Research

UK Partners with Comprehensive Health Insights for Big Data, Collaborative Research

LEXINGTON, Ky. (Oct. 30, 2013) – The University of Kentucky has signed an agreement with Comprehensive Health Insights (CHI), a wholly owned outcomes research subsidiary of Humana Inc., to allow UK and CHI to share data for educational and research purposes and collaborate on research initiatives to improve health outcomes. To the best of both parties’ knowledge, this is the first such partnership between an insurer-owned research institute and an academic institution.

Formally initiated in June 2013, the agreement leverages CHI’s enormous amount of health insurance claims data and UK’s expert community of health services and outcomes researchers. CHI will provide Humana’s 2007-2011 claims data to UK for educational and research purposes. These data fields include eligibility, medical claims and lab data — which have been de-identified to render the member anonymous —  for approximately 12 million lives that were covered by Humana during that period. Such “big data” are a unique and highly valuable asset for health services students and faculty across the UK campus, who can access the information for teaching, research, theses and dissertations.

“Big data is our strategic resource because of the immense knowledge we can learn from it,” said Jeffery Talbert, director of the Institute for Pharmaceutical Outcomes and Policy, and the co-director of the Biomedical Informatics Core for the UK Center for Clinical and Translational Science. “Big data is important because we now have informatics tools to extract information and do analysis that we haven’t been able to do before. And we can also use it to tell us how well we’re translating scientific discovery into practice.”

UK will also be able to involve employees of CHI for student training purposes, such as giving lectures and serving on thesis or dissertation committees.

Another key objective of the agreement is collaborative research efforts in areas of mutual interest, with the aim of improving healthcare and health outcomes for patients. A Collaboration Governance Committee, with voting representatives from both UK and CHI, will determine priorities for research collaborations. UK will include CHI services and/or data in new grant applications, and UK and CHI consult and cooperate in the development of applications.  Such collaboration will ideally allow both UK and CHI to expand their options for research grants, because UK will have access to CHI’s extensive amounts of claims data and CHI will have a not-for-profit academic partner.
++++++++
Problems and tasks =
[A] Decide whether each statement below agrees with the UK–CHI partnership article. Answer yes or no for each, and quote the deciding words of the article exactly.
(i) The agreement between UK and CHI was formally initiated in June 2013.
(ii) CHI will give UK claims data covering the years 2007 through 2011.
(iii) The Collaboration Governance Committee has voting representatives from UK only.
[B] From the UK–CHI partnership article, extract the passage that begins at the words "UK will also" and stops after the words "or dissertation committees.".
[C] Extend the UK–CHI partnership article, continuing from its final sentence.

Provided data =
++++++++
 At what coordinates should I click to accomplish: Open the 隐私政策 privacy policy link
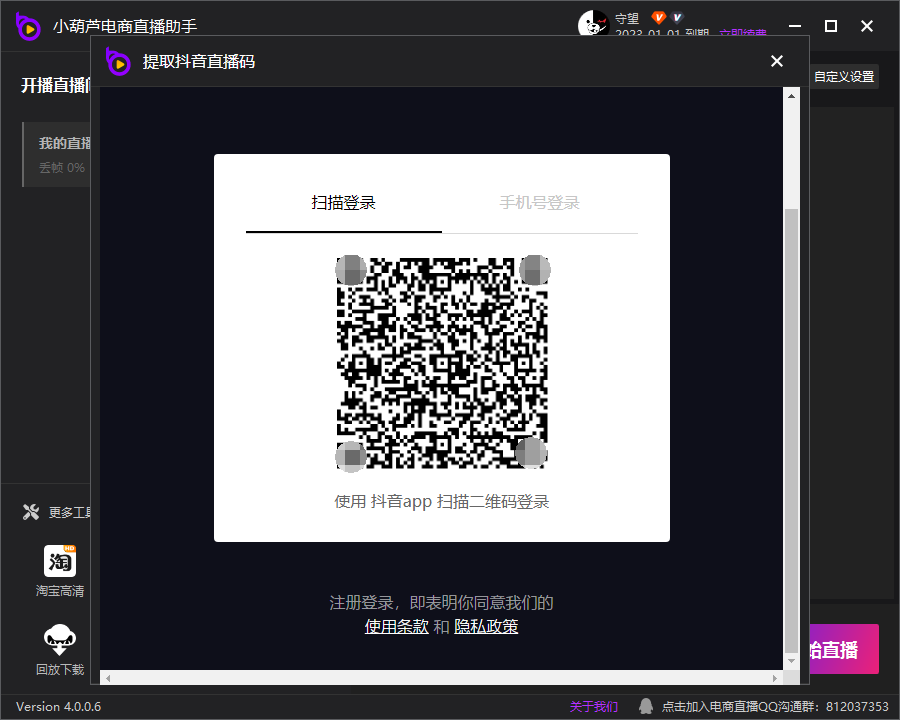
++++++++
Answers =
[A]
(i) Yes: "Formally initiated in June 2013"
(ii) Yes: "CHI will provide Humana’s 2007-2011 claims data to UK for educational and research purposes."
(iii) No: "with voting representatives from both UK and CHI"

[B]
UK will also be able to involve employees of CHI for student training purposes, such as giving lectures and serving on thesis or dissertation committees.

[C]
Part of CHI’s mission is to put evidence in the public domain by publishing the results of its research, which is sometimes easier and more credible with an academic partner. “When you work on publically funded grants and when you work with universities, there’s more of an obligation to make sure that what you’re doing is shared with the scientific community,” said Sarah Priddy, director of research at CHI. “We have a great interest in getting that information out because, in some respects, until research is peer reviewed it isn’t necessarily credible. It gives a level of scientific rigor to the work that we’re doing.”

The idea for the collaboration originated in informal discussions between William Fleming, president of Humana Pharmacy Solutions and a graduate of UK’s College of Pharmacy, and Talbert. They jointly began to consider how Humana and UK’s College of Pharmacy could collaborate in their overlapping areas of work, especially since Humana employs many graduates of UK’s College of Pharmacy.

“Pairing Humana's clinical expertise and rich, de-identified patient data with UK’s history and experience across many disease states allows us to maximize the potential benefits for patient care and savings," said Fleming. "By leveraging our collective capabilities, we can work to address the critical health care needs facing Kentucky and our country."

UK and Humana are both major medical players in the state of Kentucky, and the hope is that collaboration will create real improvements in care and health outcomes. “We want the same thing at the end of the day: a well patient,” said Priddy. “We’re coming together around ultimately making the lives of people better.”